▸ **Supplied data**:
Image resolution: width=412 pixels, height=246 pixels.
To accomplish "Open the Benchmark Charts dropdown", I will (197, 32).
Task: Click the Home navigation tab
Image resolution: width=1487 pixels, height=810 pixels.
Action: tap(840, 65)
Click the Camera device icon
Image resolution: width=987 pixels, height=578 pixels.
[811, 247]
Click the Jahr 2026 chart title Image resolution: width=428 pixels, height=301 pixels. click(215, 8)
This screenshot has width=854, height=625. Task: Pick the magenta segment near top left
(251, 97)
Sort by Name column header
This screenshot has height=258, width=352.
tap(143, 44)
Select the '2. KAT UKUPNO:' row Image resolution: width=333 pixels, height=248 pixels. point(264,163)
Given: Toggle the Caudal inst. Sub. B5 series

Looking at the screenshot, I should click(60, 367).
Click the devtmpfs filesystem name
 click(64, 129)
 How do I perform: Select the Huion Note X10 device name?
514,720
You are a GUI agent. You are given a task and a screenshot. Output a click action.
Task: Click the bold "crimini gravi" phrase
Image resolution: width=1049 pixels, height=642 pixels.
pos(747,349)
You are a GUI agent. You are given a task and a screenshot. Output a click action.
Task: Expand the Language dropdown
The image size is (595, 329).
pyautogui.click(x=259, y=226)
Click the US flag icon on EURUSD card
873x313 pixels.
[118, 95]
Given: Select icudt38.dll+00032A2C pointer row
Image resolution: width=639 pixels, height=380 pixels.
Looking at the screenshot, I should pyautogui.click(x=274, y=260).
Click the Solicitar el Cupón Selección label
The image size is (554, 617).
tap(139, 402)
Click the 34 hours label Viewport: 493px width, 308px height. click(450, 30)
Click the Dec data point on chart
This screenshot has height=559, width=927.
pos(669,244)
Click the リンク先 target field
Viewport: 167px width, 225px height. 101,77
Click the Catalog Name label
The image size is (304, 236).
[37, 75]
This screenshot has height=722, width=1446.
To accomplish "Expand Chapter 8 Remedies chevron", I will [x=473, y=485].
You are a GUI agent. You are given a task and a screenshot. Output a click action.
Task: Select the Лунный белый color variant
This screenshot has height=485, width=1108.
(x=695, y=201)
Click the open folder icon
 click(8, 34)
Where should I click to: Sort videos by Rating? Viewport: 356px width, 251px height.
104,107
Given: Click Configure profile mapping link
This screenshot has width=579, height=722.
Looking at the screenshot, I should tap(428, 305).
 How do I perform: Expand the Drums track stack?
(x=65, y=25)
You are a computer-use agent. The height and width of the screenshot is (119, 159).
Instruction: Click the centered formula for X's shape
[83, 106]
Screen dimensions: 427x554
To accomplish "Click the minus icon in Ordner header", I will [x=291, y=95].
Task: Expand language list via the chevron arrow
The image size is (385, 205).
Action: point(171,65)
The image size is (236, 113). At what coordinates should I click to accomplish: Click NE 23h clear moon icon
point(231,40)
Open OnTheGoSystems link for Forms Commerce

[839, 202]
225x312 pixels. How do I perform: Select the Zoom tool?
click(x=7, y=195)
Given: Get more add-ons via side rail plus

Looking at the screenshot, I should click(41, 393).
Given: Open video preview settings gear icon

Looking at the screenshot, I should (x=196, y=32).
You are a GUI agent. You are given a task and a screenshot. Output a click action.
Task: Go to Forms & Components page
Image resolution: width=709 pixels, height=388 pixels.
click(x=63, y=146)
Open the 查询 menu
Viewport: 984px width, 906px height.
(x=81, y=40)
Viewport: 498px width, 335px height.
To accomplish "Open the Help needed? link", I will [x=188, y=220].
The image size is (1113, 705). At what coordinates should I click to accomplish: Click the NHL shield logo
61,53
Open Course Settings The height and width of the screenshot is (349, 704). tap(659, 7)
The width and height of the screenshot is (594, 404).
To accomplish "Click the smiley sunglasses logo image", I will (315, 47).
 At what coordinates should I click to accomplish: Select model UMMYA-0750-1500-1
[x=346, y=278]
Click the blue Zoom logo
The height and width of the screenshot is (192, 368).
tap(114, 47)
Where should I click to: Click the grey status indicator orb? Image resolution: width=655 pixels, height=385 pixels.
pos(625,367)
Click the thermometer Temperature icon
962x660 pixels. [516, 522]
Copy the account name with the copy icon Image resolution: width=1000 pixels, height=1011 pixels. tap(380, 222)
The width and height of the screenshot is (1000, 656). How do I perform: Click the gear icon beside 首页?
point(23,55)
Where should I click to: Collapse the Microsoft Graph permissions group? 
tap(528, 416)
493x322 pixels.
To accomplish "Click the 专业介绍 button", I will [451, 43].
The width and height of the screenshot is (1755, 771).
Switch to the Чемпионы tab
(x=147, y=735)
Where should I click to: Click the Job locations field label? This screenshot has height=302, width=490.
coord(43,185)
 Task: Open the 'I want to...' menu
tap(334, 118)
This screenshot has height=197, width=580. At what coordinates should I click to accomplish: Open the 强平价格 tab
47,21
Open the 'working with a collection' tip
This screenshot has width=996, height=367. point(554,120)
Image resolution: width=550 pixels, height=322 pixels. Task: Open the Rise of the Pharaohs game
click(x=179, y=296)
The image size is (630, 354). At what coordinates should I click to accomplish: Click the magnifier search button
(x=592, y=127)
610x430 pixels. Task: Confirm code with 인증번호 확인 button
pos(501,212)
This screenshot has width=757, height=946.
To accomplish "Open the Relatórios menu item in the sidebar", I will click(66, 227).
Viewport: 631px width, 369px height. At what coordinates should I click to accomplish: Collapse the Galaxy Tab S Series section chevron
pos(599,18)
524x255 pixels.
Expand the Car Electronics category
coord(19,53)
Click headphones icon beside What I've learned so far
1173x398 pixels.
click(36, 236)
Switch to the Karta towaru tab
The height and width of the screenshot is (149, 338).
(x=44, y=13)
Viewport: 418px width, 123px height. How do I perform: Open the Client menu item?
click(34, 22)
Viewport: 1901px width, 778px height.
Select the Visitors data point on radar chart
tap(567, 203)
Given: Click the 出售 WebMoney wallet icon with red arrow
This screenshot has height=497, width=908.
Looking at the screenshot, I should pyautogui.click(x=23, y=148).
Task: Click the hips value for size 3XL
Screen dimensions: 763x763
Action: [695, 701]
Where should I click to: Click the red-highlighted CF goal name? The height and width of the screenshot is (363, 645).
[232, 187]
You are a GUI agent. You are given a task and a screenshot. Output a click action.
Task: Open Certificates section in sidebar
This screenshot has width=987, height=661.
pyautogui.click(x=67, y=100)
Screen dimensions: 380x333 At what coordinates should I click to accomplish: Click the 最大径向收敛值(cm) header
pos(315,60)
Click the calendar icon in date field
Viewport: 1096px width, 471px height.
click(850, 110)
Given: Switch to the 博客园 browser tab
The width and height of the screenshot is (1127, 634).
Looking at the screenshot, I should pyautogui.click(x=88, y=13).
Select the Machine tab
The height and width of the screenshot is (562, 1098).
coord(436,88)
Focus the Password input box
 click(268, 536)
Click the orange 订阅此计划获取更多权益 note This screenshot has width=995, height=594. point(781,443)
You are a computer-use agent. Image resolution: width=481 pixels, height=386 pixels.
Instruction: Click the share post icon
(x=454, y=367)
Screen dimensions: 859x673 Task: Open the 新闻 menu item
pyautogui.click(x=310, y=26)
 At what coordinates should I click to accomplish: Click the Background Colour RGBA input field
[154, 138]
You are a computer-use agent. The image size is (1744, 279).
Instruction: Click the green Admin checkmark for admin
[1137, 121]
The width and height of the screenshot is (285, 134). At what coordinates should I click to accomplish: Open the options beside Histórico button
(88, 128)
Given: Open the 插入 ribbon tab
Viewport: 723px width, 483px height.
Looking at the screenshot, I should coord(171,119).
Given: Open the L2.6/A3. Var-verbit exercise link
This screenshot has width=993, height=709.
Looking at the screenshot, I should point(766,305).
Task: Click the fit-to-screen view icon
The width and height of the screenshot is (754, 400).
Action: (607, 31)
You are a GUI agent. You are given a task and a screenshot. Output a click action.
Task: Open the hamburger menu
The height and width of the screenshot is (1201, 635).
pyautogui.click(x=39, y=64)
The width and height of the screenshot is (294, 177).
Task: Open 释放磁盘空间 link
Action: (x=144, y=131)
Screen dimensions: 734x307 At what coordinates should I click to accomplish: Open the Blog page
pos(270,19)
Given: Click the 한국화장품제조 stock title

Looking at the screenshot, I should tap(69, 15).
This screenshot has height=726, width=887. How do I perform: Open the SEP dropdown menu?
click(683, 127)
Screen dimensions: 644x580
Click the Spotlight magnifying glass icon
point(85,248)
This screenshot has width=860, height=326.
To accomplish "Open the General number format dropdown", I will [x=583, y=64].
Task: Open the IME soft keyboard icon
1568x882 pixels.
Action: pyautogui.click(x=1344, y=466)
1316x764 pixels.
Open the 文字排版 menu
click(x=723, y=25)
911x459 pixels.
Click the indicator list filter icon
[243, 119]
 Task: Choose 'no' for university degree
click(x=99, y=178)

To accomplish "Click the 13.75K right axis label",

▸ **What you need to do**: Without changing anything, quote the lines from the top of the data to the line that contains "Task: Click the Home navigation tab", including that line.

▸ **Answer section**:
Image resolution: width=412 pixels, height=246 pixels.
To accomplish "Open the Benchmark Charts dropdown", I will (197, 32).
Task: Click the Home navigation tab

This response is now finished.